Le Conseil de sécurité des Nations unies a renforcé son régime de sanctions visant les acteurs impliqués dans l’insécurité en République démocratique du Congo. Le Comité des sanctions créé en vertu de la résolution 1533 a annoncé, le 14 juillet, l’inscription de six individus et de deux entités sur sa liste de sanctions.
Parmi les personnes visées figure Corneille Nangaa, présenté comme le chef de l’Alliance Fleuve Congo (AFC/M23). Sont également sanctionnés John Imani Nzenze, responsable du renseignement du M23, Sébastien Uwimbabazi et Gustave Kubwayo, deux commandants des Forces démocratiques de libération du Rwanda (FDLR). Ce dernier est notamment accusé de ciblage de civils et d’exploitation illégale des ressources naturelles.

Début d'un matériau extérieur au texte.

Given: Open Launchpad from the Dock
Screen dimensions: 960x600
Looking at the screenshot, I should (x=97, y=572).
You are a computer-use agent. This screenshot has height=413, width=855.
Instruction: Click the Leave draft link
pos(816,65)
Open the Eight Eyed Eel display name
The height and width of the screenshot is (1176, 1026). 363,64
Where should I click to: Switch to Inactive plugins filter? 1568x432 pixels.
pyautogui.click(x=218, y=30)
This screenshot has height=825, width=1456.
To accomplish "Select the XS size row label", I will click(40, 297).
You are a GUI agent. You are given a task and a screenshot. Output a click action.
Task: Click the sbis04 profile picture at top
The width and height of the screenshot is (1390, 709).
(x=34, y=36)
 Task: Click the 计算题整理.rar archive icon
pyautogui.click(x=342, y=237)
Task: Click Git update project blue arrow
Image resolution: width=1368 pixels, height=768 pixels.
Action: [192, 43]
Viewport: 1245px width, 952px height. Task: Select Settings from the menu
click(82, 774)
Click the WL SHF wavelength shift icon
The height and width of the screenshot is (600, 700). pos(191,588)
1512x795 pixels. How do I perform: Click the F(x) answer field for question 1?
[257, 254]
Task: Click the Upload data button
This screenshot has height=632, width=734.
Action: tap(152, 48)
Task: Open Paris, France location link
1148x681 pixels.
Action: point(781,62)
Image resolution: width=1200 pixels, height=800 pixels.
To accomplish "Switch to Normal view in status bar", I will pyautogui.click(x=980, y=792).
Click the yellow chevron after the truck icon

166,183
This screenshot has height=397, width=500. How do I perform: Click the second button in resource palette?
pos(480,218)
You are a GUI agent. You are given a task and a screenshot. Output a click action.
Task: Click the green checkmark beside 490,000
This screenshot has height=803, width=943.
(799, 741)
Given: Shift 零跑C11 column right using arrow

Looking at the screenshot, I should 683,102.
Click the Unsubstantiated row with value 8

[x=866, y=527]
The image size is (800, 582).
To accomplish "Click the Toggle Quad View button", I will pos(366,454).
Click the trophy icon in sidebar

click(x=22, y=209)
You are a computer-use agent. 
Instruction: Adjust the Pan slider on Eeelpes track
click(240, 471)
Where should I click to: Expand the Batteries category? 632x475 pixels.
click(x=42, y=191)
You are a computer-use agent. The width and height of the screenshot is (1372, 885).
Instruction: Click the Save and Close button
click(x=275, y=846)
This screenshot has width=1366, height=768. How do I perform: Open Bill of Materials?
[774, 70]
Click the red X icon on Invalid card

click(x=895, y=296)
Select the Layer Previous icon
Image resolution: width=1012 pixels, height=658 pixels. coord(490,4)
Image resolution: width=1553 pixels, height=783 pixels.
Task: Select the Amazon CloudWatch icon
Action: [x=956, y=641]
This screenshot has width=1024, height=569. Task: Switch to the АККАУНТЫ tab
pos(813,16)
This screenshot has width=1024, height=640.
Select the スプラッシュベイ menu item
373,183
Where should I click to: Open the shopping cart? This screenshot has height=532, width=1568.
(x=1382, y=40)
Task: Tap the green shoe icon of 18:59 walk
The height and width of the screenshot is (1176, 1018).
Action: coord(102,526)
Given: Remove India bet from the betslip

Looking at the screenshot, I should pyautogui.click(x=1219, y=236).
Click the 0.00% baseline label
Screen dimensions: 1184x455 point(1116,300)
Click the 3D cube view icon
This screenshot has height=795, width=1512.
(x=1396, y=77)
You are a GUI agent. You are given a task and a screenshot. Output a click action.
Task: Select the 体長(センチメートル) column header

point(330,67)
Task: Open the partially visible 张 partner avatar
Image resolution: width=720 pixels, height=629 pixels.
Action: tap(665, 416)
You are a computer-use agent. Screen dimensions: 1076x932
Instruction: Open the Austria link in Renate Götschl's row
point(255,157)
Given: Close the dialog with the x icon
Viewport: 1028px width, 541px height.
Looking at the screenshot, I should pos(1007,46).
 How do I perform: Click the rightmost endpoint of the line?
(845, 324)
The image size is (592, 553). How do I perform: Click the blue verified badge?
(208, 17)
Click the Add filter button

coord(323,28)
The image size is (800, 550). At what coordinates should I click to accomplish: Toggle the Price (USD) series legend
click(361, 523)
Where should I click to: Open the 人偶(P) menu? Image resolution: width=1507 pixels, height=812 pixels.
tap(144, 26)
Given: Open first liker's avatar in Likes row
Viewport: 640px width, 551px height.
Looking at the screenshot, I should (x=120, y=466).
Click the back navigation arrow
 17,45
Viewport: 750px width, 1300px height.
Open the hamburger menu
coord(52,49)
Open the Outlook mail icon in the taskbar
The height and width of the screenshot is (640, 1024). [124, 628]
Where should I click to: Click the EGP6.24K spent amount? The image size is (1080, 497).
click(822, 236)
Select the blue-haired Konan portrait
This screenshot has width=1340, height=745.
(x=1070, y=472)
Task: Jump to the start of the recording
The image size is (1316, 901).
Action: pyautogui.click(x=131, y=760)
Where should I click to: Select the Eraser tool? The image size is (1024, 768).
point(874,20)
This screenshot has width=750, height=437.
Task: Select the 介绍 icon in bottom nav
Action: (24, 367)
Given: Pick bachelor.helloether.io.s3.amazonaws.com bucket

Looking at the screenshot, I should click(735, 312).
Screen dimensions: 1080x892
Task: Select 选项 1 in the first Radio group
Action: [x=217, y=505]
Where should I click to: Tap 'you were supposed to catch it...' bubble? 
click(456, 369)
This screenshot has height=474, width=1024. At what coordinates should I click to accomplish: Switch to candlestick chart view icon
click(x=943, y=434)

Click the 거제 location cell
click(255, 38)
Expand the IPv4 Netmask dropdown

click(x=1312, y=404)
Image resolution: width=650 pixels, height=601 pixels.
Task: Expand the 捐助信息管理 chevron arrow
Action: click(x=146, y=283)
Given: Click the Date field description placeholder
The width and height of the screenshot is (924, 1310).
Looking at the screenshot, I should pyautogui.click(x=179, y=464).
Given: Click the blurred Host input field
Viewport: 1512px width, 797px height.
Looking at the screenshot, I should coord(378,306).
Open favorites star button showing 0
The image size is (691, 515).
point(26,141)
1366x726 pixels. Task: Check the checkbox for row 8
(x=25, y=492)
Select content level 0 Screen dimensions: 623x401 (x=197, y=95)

La liste comprend aussi Muhammed Lumisa, commandant des Forces démocratiques alliées (ADF), un groupe armé d’origine ougandaise, ainsi que Charles Sematama, chef militaire du groupe armé Twirwaneho, actif dans les Hauts Plateaux de la province du Sud-Kivu.

En plus des personnes physiques, les Nations unies ont inscrit l’AFC/M23 et Twirwaneho sur la liste des entités sanctionnées. Les mesures imposées comprennent le gel des avoirs, l’interdiction de voyager ainsi qu’un embargo sur les armes visant les individus et les organisations concernés.
Cette décision s’inscrit dans les efforts du Conseil de sécurité pour freiner les activités des groupes armés opérant dans l’est de la RDC et renforcer les mécanismes internationaux de lutte contre l’insécurité et l’exploitation illicite des ressources naturelles.